Chinese officials hope RMB play larger role in Italian commerce
Xinhua, April 17, 2015 Adjust font size:
The Bank of China has of late been promoting the Chinese renminbi (RMB) as a top-level international currency in Italy.
Italy is one of the European Union's "big four" economies, along with France, Germany and Britain. But among that group, Italy plays the smallest role in the RMB's fortunes, with Paris, Frankfurt and London all being major clearing centers for the currency. No Italian city plays such a role.
Still, trade between China and Italy is important and growing quickly.
According to Teng Linhui, deputy general manager with the Global Trade Services Department with the Bank of China, trade between the two countries doubled in the past 10 years, and it shows no signs of slowing down. Teng also noted that Italy remains a top destination for Chinese tourists.
Chinese officials at Thursday's "RMB: Going Global. The Bank of China RMB Internationalization Forum" in Rome envisioned Italy playing a greater role with the currency in the future.
"This relationship will only grow in importance in the future," said Bian Jidong, country head for the Bank of China in Italy. "Compared to other countries, there is a large margin for growth in Italy."
On the international stage, the case for a more important role for the RMB -- which removed its strict peg to the U.S. dollar a decade ago -- is a strong one.
The currency is already the world's fifth most important currency, the second leading currency for letters of credit and collection, and fifth for payments.
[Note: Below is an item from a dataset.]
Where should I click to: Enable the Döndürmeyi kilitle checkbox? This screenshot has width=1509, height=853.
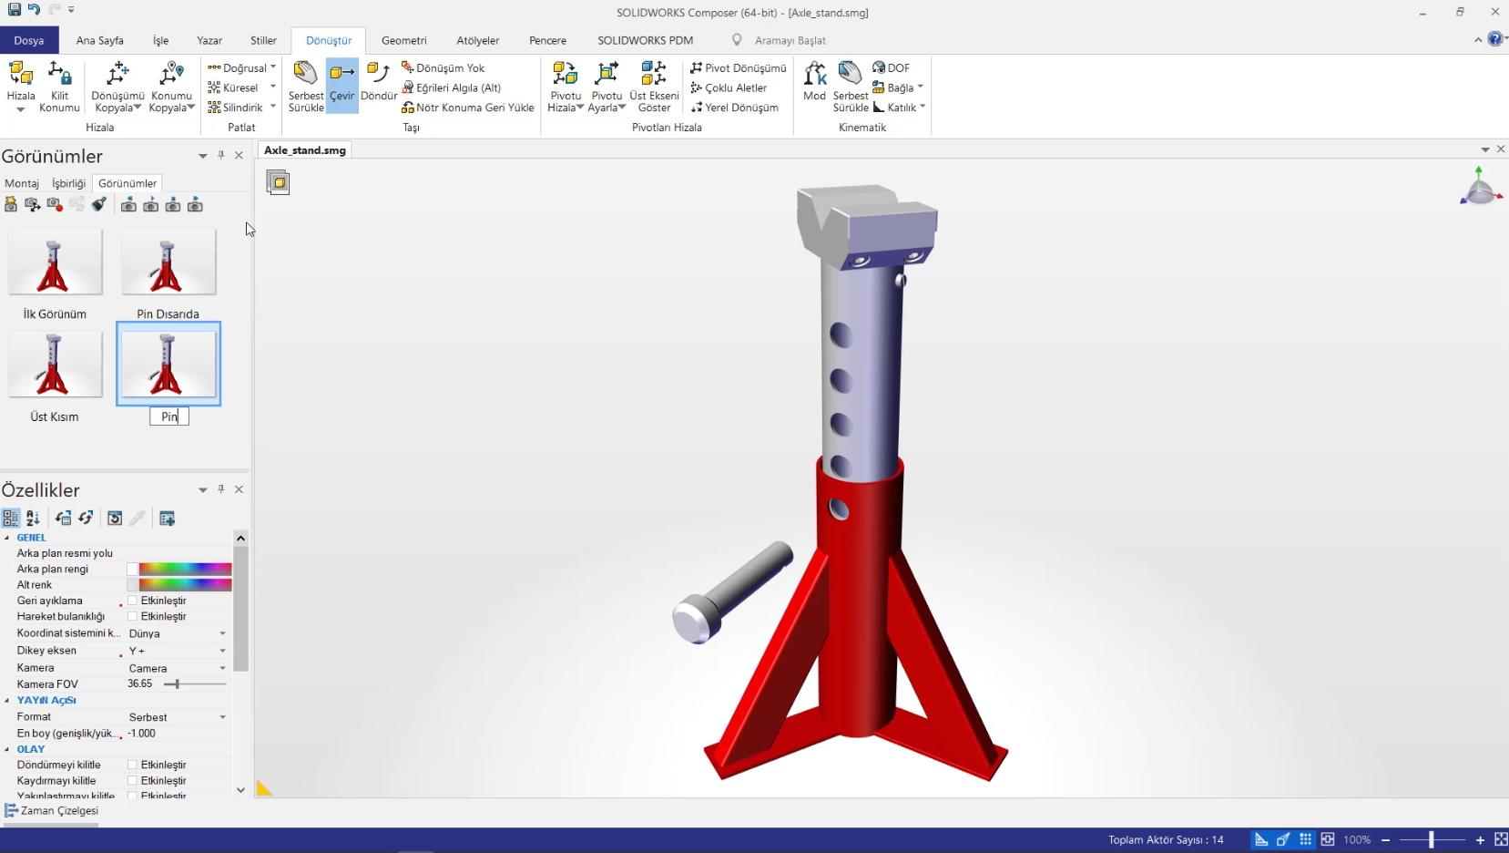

More than 50 countries are using the currency for at least 10 percent of payments, and 26 countries utilize the RMB as a reserve currency.
Despite that, the RMB is not universally convertible. Its status as a reserve currency trails not only the U.S. dollar, the euro and the Japanese yen, but also the Swiss franc and the Canadian dollar.
China's massive trade surplus (the fact that it sells much more goods and services on the international market than it buys) as well as the absence of a mature Chinese bond market and the RMB trading band, are seen as obstacles to the currency's increased internationalization.
For Bank of China chief economist Cao Yuanzheng, the big challenge is increasing the convertibility of the currency.
"If a Chinese company buys a product internationally and pays in RMB, the vendor must go to China to spend the RMB," Cao said at the forum. "So, of course, the vendor prefers to be paid in dollars or euros. For the RMB to thrive, it must address this and become more universally convertible."
Wang Hanbin, the deputy general manager in the clearing department at the Bank of China, was optimistic about the RMB's future.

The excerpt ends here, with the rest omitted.